Data provided:
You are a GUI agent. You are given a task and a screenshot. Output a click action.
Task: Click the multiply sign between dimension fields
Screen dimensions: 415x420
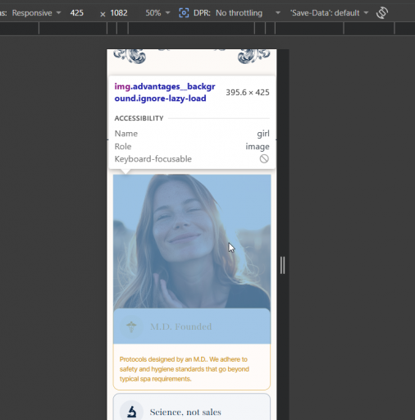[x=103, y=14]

...

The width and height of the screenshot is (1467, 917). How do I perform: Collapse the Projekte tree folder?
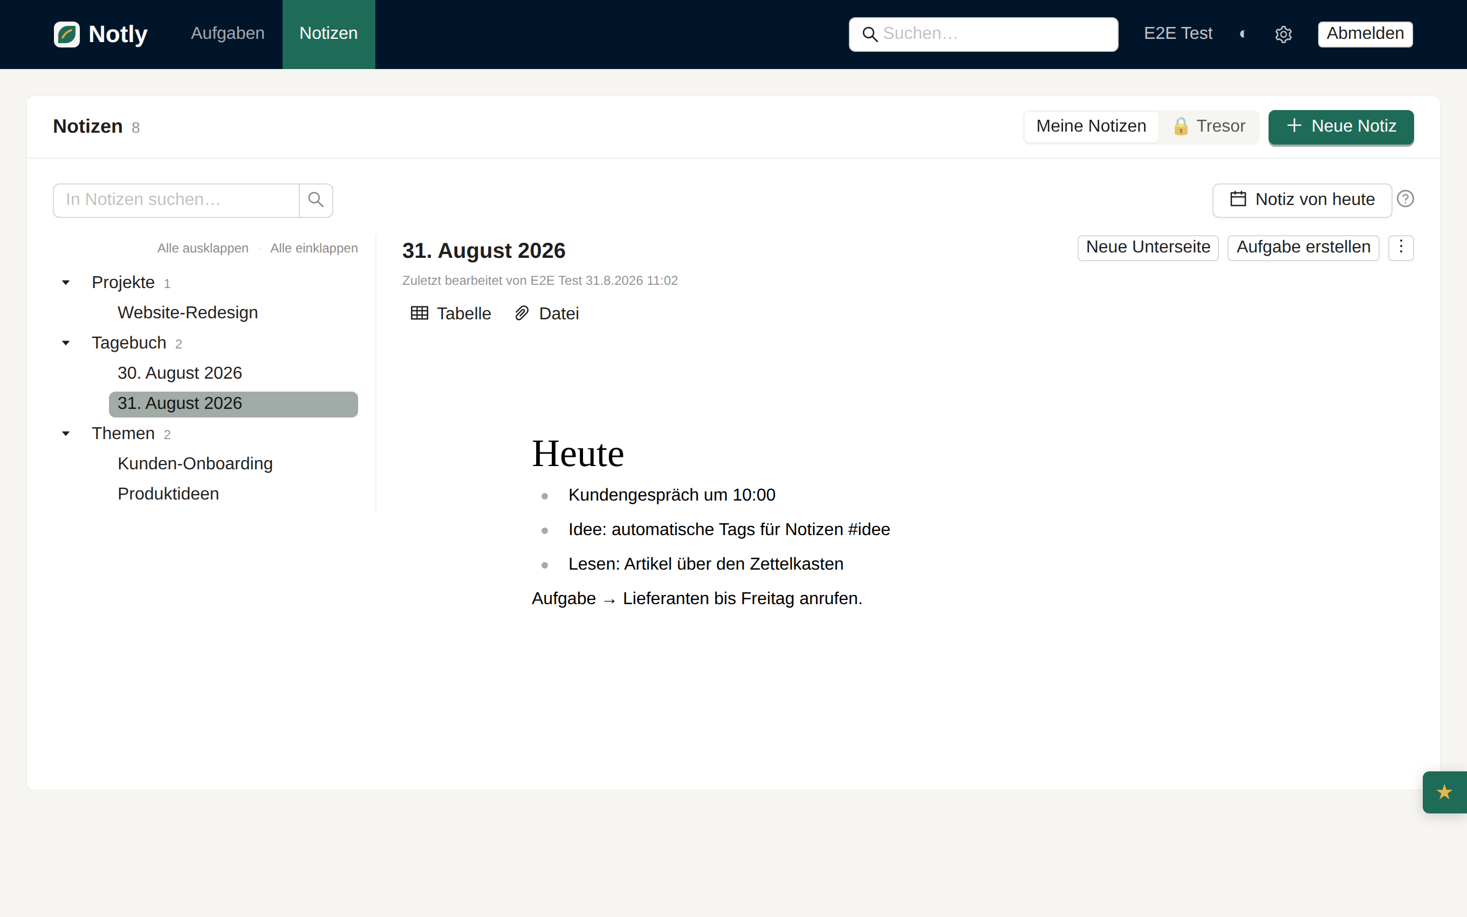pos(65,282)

...

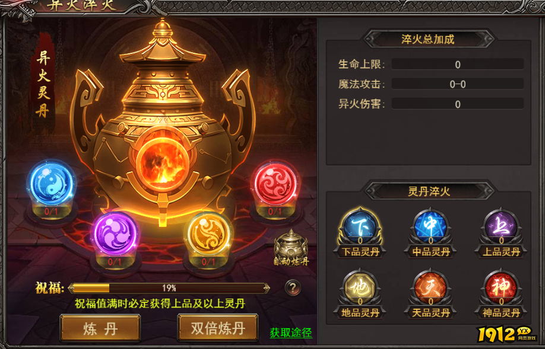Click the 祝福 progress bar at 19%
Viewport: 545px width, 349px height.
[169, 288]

Goal: Replace "screenshot" with "screen capture" in the lines from the one containing "You are a GUI" through the one containing "[x=103, y=14]", inclusive, and reproduce those lines with nothing else changed. Omit the pictures from your answer.

Result for this task:
You are a GUI agent. You are given a task and a screen capture. Output a click action.
Task: Click the multiply sign between dimension fields
Screen dimensions: 415x420
[x=103, y=14]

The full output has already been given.